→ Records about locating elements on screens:
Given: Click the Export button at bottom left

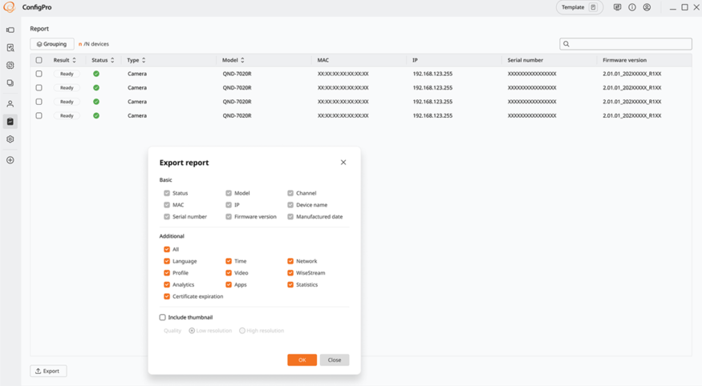Looking at the screenshot, I should [x=48, y=371].
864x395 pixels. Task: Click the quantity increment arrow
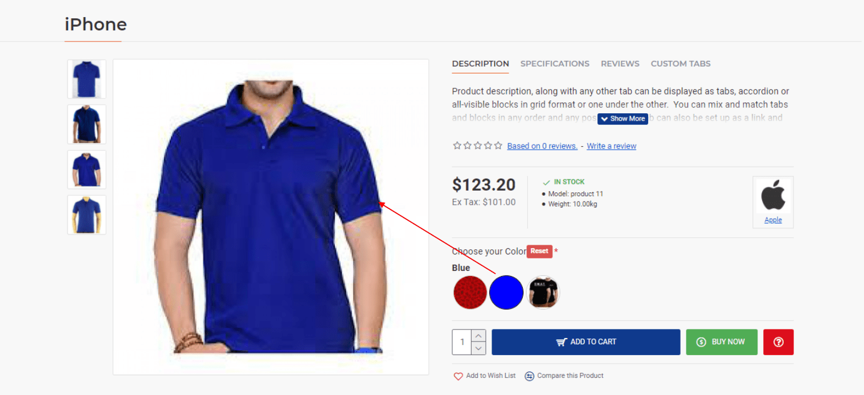[478, 336]
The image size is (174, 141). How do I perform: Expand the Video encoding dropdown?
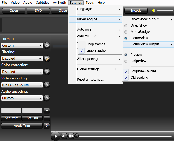pos(22,85)
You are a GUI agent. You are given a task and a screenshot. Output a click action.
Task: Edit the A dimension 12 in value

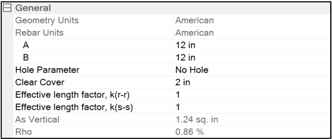(x=184, y=45)
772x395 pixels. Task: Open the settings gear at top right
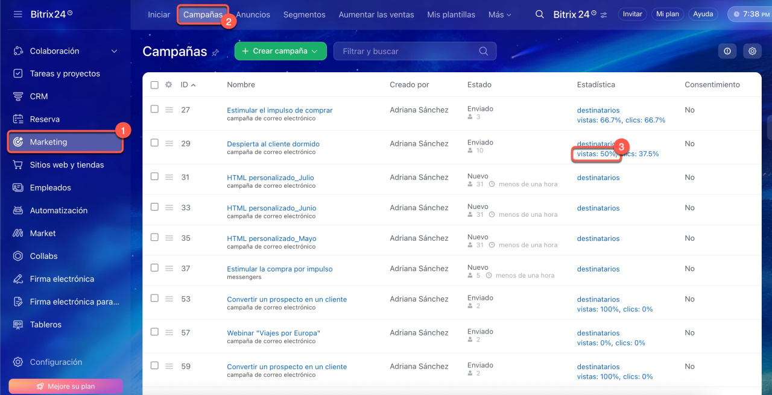[752, 51]
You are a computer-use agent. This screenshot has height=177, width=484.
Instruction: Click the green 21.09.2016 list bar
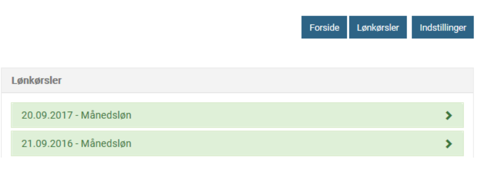pyautogui.click(x=237, y=143)
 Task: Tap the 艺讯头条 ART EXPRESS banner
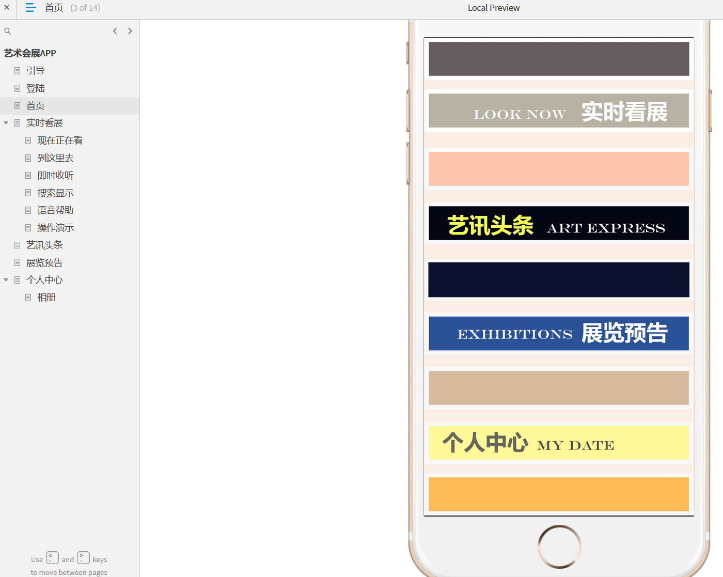click(x=559, y=223)
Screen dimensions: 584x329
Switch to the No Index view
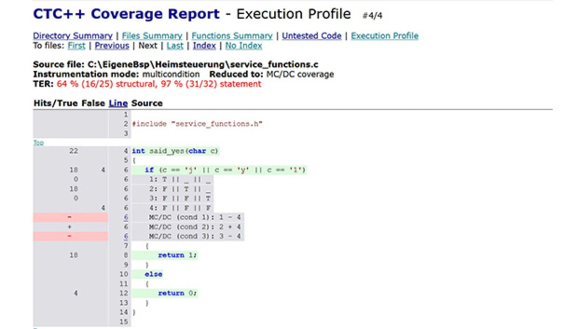244,46
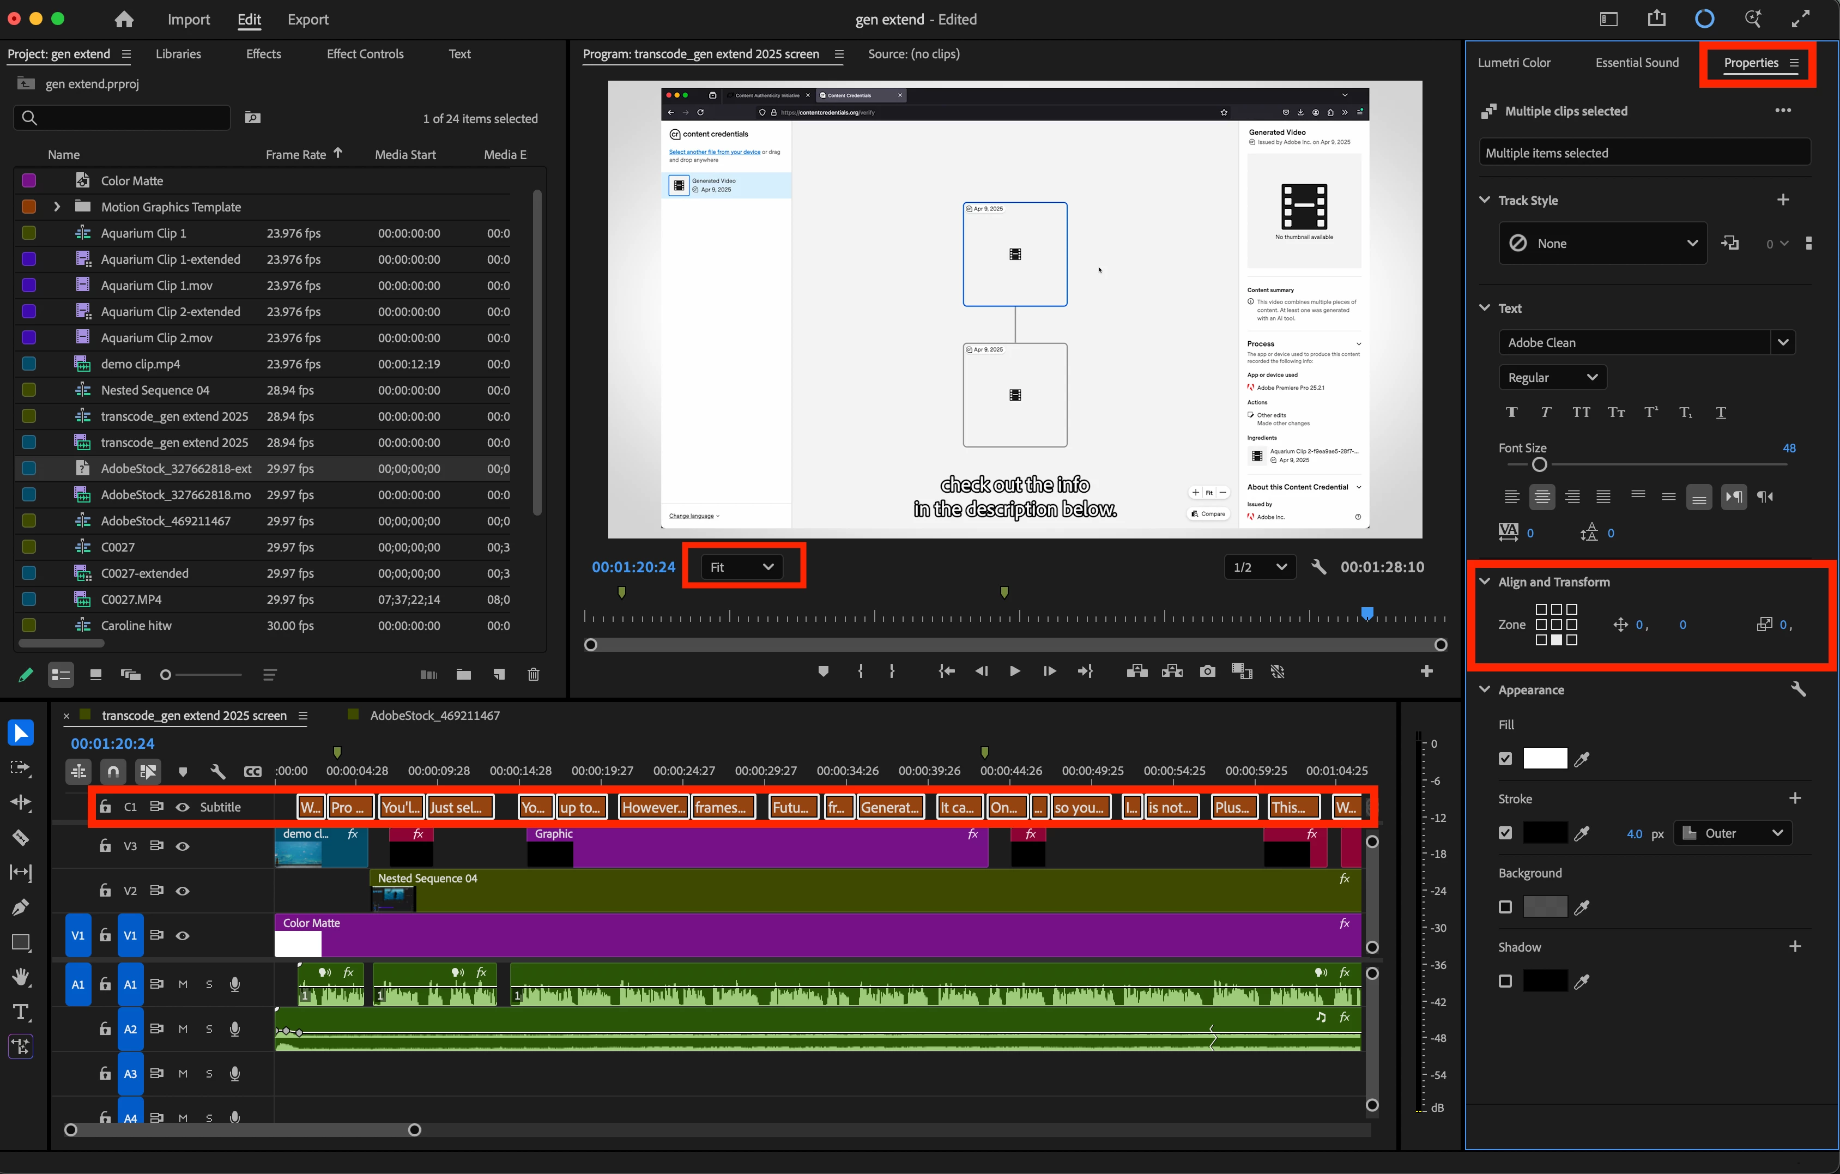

→ Objective: Output the records exactly, starting at the line that contains "You are a GUI" and ending at the end of the records. Leave the pictures out of your answer.

→ Output of the task:
You are a GUI agent. You are given a task and a screenshot. Output a click action.
Task: Edit the A dimension 12 in value

(x=184, y=45)
772x395 pixels. Task: Open the settings gear at top right
[752, 51]
You are a computer-use agent. This screenshot has height=177, width=484.
Instruction: Click the green 21.09.2016 list bar
pyautogui.click(x=237, y=143)
 Task: Tap the 艺讯头条 ART EXPRESS banner
click(x=559, y=223)
Screen dimensions: 584x329
Switch to the No Index view
244,46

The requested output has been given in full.